What To Consider When Developing Workloads at the Edge

As the hype around edge computing continues to mount, engineering teams across the globe are asking themselves how they can achieve lower latency and greater efficiency by migrating more processing to the edge. From retail environments and fast food chains, to wind energy and autonomous vehicles, the use cases for edge computing are seemingly endless. For developers building and operating in these increasingly distributed systems, there are some fundamental workload considerations to keep in mind at the edge.

Edge Workload Categories

There are two main types of workloads for developers to consider when it comes to edge computing: out-of-band and inline (or in-band). The more straightforward of the two are out-of-band workloads, which could also be categorized as synchronous or transactional. Within this kind of workload, a client issues a request and the system issues a block on the response, such as in the case of static file delivery.

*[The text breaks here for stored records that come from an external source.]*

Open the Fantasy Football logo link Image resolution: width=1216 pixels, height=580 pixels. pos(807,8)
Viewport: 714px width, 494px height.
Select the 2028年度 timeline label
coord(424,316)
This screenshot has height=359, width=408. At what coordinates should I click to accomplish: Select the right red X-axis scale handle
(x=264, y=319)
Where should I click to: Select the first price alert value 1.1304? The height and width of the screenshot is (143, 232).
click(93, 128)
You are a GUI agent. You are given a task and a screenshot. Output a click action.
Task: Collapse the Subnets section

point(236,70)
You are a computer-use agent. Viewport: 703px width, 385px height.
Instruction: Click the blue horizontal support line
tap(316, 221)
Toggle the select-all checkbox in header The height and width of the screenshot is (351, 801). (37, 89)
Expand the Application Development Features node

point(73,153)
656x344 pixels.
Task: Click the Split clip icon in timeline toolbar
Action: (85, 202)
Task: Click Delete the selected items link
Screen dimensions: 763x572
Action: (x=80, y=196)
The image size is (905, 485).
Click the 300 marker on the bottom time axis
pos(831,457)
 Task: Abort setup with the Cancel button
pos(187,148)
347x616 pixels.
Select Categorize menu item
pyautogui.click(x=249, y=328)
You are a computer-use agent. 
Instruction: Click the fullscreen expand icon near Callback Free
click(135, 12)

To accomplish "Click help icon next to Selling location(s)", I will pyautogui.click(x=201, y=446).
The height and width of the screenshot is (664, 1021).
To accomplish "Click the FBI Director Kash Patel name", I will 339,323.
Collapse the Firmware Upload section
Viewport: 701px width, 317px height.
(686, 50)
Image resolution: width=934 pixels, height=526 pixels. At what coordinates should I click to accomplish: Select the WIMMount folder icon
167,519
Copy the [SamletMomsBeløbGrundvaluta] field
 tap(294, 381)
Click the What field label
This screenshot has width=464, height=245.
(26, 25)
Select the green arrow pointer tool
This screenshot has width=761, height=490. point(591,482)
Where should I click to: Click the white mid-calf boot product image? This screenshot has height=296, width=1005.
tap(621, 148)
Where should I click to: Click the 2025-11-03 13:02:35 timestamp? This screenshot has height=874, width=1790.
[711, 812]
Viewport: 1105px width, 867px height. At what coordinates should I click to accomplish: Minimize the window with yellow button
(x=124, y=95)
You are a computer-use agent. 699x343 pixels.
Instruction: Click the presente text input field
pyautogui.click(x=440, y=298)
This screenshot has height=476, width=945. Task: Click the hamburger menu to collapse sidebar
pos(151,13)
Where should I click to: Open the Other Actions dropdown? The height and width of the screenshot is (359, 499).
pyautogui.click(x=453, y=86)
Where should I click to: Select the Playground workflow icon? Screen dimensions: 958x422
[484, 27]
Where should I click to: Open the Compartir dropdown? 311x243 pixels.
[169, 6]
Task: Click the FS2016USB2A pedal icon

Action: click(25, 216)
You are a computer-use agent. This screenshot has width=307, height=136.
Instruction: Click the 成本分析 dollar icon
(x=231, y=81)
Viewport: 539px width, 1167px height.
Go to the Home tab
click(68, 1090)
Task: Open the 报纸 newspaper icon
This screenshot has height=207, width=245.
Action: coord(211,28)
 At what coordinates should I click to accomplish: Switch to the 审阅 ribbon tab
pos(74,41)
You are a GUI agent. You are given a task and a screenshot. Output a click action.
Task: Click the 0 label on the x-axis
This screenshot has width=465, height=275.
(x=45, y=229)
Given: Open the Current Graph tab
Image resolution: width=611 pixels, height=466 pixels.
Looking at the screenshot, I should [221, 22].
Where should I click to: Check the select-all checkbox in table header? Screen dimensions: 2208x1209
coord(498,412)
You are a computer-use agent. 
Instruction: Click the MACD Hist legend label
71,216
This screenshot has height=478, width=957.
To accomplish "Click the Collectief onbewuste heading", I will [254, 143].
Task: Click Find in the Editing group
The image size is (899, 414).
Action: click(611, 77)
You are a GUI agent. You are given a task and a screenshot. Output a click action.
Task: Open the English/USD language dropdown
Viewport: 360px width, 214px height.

Inline workloads are significantly more complex. Also thought of as asynchronous or non-transactional, these types of edge workloads contain custom logic to handle processing immediately upon ingestion of data, rather than sending it back to a centralized infrastructure to be processed. When inline workloads are introduced at the edge, the entire computing model changes. Excitingly, this is where some of the most promising (and challenging!) possibilities for edge computing lie.

Edge Workload Components

From a developer’s perspective, there are several components that guide decisions when approaching edge workload logic.

Web Servers
To date, load balancing and reverse proxies have been the primary distribution methods for legacy CDNs. However, as edge computing enters into the mix and workloads become more complex, software architects are increasingly turning to networks of containerized microservices to deliver more flexibility and scalability.

Alternative Triggers
‘Serverless functions’ have seen increased adoption as a method of running logic closer to the end user. When serverless functions are combined with edge cron jobs that gather and send only the essential data back to the centralized infrastructure, this is where edge computing starts to take shape. As market demands continue to drive the need for increasingly specialized infrastructure, developers are now turning to a ’serverless for containers’ model to run their containerized microservices at the edge without the hassle of managing the allocation and provisioning of servers in close proximity to users.

State Management
Currently, there are several different state management models that people refer to in relation to the edge: ephemeral, persistent, and distributed. Distributed state management is the most noteworthy and challenging model for edge computing. Consider this common use case for distributed state at the edge with web application firewalls, in which security administrators strive to block traffic at each endpoint and as soon as one endpoint detects malicious traffic, the other endpoints need to concurrently know about it. Managing, coordinating and synchronizing data over a range of edge locations or nodes is difficult; some have even defined edge computing as “a distributed data problem”. When state is local (such as when an IoT device manages its own state) or it is stateless, edge computing is fairly straightforward. Likewise, when stateful computing is centralized in a cloud data center, it is relatively simple. However, attempting to perform stateful computing at the network or infrastructure edge is not an easy task. Managing and coordinating state across a range of edge endpoints with the guarantee of consistency is difficult.

Messaging
Every edge workload must be built to receive messages through low latency global message delivery, and API extensibility is critical for scalability.

Observability
When building distributed systems, traceability across the entire stack is essential. Developers and operators need effective mechanisms to be able to identify and diagnose issues when they occur and determine where they can make changes to optimize performance.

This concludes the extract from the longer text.